Hacker Newsnew | past | comments | ask | show | jobs | submitlogin
Bayes is guaranteed to overfit (yulingyao.com)
157 points by Ambolia on May 28, 2023 | hide | past | favorite | 46 comments


As the author admits at the end, this is rather misleading. In normal usage, "overfit" is by definition a bad thing (it wouldn't be "over" if it was good). And the argument given does nothing to show that Bayesian inference is doing anything bad.

To take a trivial example, suppose you have a uniform(0,1) prior for the probability of a coin landing heads. Integrating over this gives a probability for heads of 1/2. You flip the coin once, and it lands heads. If you integrate over the posterior given this observation, you'll find that the probability of the value in the observation, which is heads, is now 2/3, greater than it was under the prior.

And that's OVERFITTING, according to the definition in the blog post.

Not according to any sensible definition, however.


I was writing another comment based on that same example and his leaving-one-out calculations (at least based on what I understood).

The posterior vs prior would be the extreme case of a leaving-one-out procedure - leaving the only data point out there is nothing left.

The divergence between the data and the model goes down when we include information about the data in the model. That doesn't seem a controversial opinion. (That's how the blog post is introduced here: https://twitter.com/YulingYao/status/1662284440603619328)

---

If the data consists of two flips they are either equal or different (the former becomes more likely as the true probability diverges from 0.5).

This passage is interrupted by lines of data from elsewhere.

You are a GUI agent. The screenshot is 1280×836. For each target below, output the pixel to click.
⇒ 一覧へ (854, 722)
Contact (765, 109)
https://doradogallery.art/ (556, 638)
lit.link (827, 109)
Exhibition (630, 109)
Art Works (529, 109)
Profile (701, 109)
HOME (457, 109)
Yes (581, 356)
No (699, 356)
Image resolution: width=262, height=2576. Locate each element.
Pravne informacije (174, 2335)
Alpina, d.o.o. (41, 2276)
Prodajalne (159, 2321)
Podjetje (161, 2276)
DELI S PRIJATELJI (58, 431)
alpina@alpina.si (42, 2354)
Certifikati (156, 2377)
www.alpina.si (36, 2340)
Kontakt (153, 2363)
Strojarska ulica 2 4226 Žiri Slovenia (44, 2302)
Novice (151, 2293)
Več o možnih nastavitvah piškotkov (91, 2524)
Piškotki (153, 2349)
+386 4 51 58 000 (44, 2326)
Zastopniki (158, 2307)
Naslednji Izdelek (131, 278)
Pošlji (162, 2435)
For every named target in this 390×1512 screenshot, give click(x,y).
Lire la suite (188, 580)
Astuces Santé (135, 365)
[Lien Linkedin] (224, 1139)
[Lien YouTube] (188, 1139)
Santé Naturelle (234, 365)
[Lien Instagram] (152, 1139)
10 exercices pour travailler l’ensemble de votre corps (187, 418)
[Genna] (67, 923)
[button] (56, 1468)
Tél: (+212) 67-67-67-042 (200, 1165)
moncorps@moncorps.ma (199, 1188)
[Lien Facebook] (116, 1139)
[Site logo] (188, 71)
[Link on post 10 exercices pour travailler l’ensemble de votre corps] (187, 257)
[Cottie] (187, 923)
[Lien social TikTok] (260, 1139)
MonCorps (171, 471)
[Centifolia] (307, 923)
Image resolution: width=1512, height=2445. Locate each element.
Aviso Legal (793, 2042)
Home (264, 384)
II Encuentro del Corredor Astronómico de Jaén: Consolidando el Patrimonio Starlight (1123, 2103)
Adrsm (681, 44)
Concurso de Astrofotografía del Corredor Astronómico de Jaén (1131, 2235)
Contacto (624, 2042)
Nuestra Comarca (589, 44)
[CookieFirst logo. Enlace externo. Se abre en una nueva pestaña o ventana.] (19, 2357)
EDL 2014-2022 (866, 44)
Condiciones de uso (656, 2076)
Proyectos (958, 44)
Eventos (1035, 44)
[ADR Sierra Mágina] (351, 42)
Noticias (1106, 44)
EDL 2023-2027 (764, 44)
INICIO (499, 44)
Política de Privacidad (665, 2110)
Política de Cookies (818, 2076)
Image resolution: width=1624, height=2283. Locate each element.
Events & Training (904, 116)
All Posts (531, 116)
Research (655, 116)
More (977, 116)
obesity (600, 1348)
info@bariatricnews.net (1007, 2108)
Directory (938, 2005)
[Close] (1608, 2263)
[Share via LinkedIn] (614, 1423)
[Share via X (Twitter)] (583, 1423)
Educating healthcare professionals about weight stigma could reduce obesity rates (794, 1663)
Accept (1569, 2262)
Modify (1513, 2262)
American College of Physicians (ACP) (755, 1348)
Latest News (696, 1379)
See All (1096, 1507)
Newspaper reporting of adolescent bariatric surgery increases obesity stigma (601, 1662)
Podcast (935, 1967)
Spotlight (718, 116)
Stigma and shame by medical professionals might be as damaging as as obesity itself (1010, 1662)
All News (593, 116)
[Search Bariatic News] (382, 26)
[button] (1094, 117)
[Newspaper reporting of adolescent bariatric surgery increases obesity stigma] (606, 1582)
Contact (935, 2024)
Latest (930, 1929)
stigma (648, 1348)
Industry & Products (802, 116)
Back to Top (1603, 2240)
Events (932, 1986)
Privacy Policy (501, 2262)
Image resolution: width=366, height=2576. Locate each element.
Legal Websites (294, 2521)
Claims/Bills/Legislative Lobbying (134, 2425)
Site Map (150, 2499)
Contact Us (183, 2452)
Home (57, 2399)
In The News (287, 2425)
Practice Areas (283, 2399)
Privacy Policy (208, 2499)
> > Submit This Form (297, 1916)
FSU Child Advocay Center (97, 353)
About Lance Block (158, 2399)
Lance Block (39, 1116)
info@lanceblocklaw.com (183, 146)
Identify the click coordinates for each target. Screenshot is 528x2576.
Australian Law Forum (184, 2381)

a) If the data is the same, the posterior probability of that result is 3/4. The log score is 2 log(3/4) = -0.6

When we check the out-of-sample log score for each one based on the 2/3 posterior obtained from the other we get in each case a log score log(2/3) = -0.4

b) If the data is different, the posterior probability is still 1/2. The log score is 2 log(1/2) = 2 -0.7 = -1.4

When we check the out-of-sample log score for each one based on the 1/3 posterior for getting that result obtained from the other we get in each case a log score log(1/3) = -1.1


When there is a small amount of information the variance of any estimation is very big and this explains what happens in that example. Overfitting implies a different behavior in training and in test and this is related to a big variance in the estimation of the error. So small amount of information implies that any model suffer overfitting and big variance, so is a general result not related especifically with Bayes.


I'm on my phone so I haven't tried to work through the math to see where the error is, but the author's conclusion is wrong and the counterexample is simple.

> Unless in degenerating cases (the posterior density is point mass), then the harmonic mean inequality guarantees a strict inequality p ( y i | y − i ) < p ( y i | y ) , for any point i and any model.

Let y_1, ... y_n be iid from a Uniform(0,theta) distribution, with some nice prior on theta (e.g. Exponential(1)). Then the posterior for theta, and hence the predictive density for a new y_i, depends only on max(y_1, ..., y_n). So for all but one of the n observations the author's strict inequality does not hold.


The author mentions he defines over fit as “Test error is always larger than training error”. Is there an algorithm or model where that’s not the case?


Yeah, that's a crummy definition. You can easily force "Test error is always larger than training error" for any model type.


It's not even about "forcing". This is such common and expected behavior that it's surprising (and suspicious) when it isn't the case.


yes, that's better said.


A pedantic example: a model that ignored the training data would do just as well on the training set as on the test set.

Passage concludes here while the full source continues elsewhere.